Augustine on humility

You are the expert on yourself.  No one knows you like you do.  You have the best and most intimate understanding of how your body feels, the state of your soul, and your emotional well-being.

I think that’s why when someone else tries to tell us we shouldn’t be hurting, either physically and/or spiritually, that it only tends to increase our need for care and comfort.  Maybe you’ve also had the experience of another person trying to one-up your pain, as if what they experienced was worse than you.  They just don’t get that pain is personal, as if it’s a one-size-fits-all.

Invalidating a person’s state of being does no one any good.  It happens because of pride and a lack of humility.

Imagine going to see a doctor who turns out to be arrogant in his approach.  He doesn’t really listen to you.  He just gives a quick exam and offers his diagnosis with a regimen of more pills to take.  You’re left sitting there while he’s off to another patient, colonizing another person’s mind and emotions with his expertise.

I’m not giving doctors a hard knock.  My current family physician is just the opposite of what I described; she’s a listening professional who offers an insightful plan of care.  But it’s likely that you, like me, have had that occasional experience of the doctor full of him/herself with all the right answers on your pain and situation.

You may have also had the unfortunate experience of having a pastor, therapist, or counselor assess your situation with little information and even smaller compassion.  Like writing a script for pills, they give you a few Bible verses and tell you to quit sinning and live obediently.

If pride and arrogance are the original sin, then the remedy to that malady is humility.  No matter who we are – whether doctors, pastors, laypersons, patients, or whomever – we are meant and designed by our Creator God to live a humble life.  That means we are to both give and receive humility-based care.

Humility is the cornerstone to every good thing in this life.  Jesus said:

“Blessed are the poor in spirit, for theirs is the kingdom of heaven.” (Matthew 5:3, NIV)

The door of God’s kingdom swings-open on the hinges of humility.

The Apostle Paul, seeking to follow his Master Jesus in his teaching and humility said:

“Since God chose you to be the holy people he loves, you must clothe yourselves with tenderhearted mercy, kindness, humility, gentleness, and patience.” (Colossians 3:12, NLT)

Basic human interaction with one another is grounded in humility.

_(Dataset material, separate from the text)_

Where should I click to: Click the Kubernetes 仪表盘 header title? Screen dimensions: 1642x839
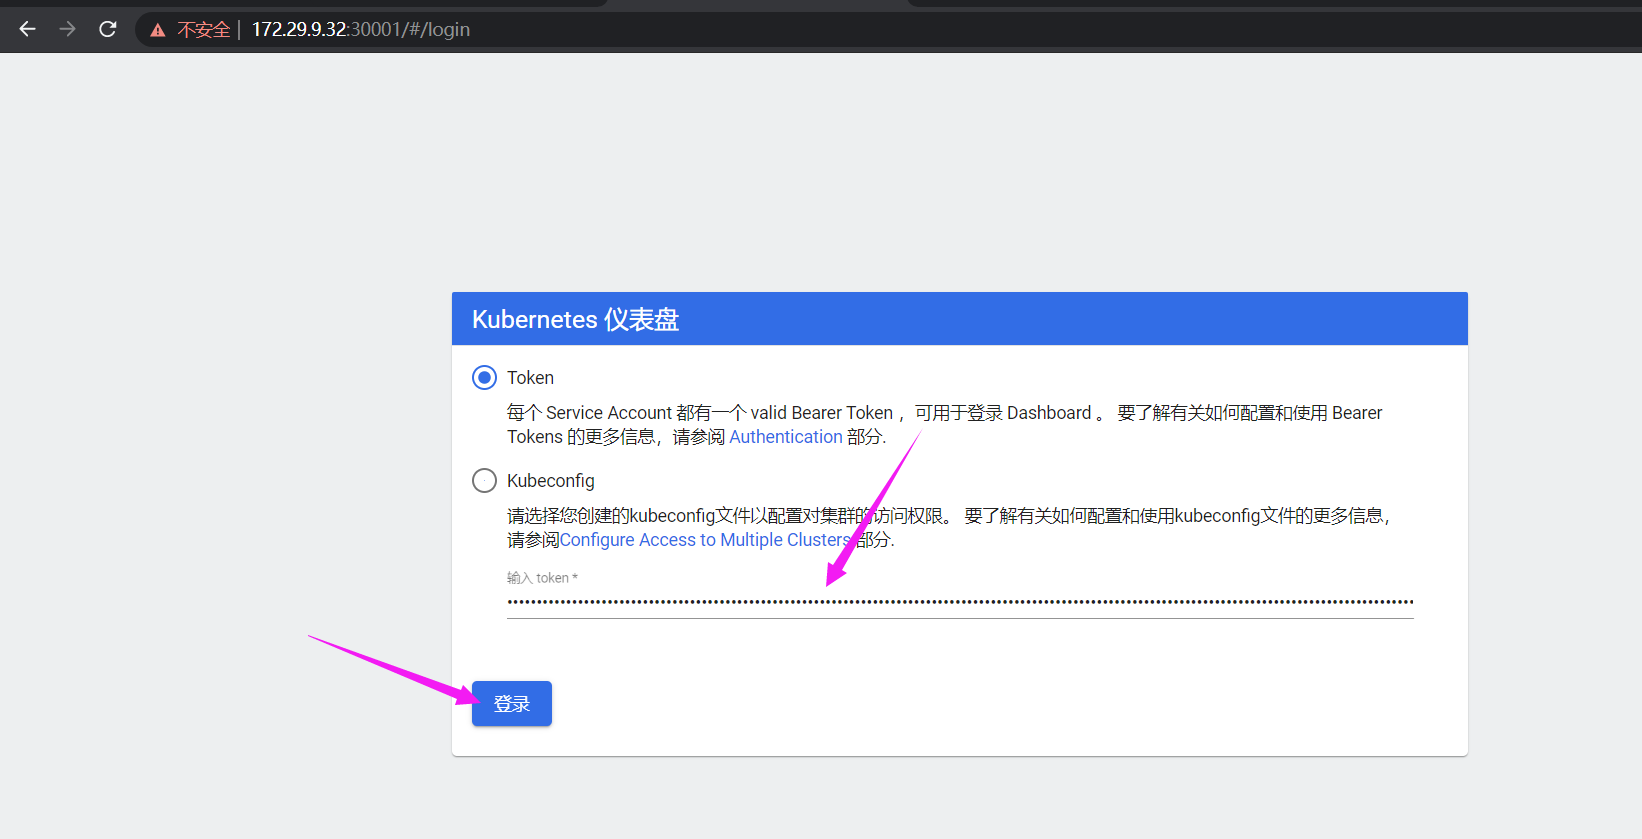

The old prophet made his expectations clear:

“He has told you, O mortal, what is good; and what does the Lord require of you but to do justice, and to love kindness, and to walk humbly with your God?” (Micah 6:8, NRSV)

Life is truly life when it is humility-based.

Therefore, caring for another person is not a simple linear matter of offering your opinion or expertise; it is believing that the one needing care is the expert on herself.  The caregiver has as much to learn from the care-seeker.  The beauty of humility-based care is that two people discover together how to grow, thrive, and flourish in a situation where it isn’t currently happening.  Breakthroughs occur in the soil of humility, when the care-seeker comes out of the darkness and into the light through mutual discovery and insight.

We live with the confidence of the Psalmist:

“He [God] leads humble people to do what is right, and he teaches them his way.” (Psalm 25:9, GW)

In the end it’s God that heals, not you, me, or anyone else.  That God chooses to use us to bring his care to others ought to elicit the utmost of humility within us.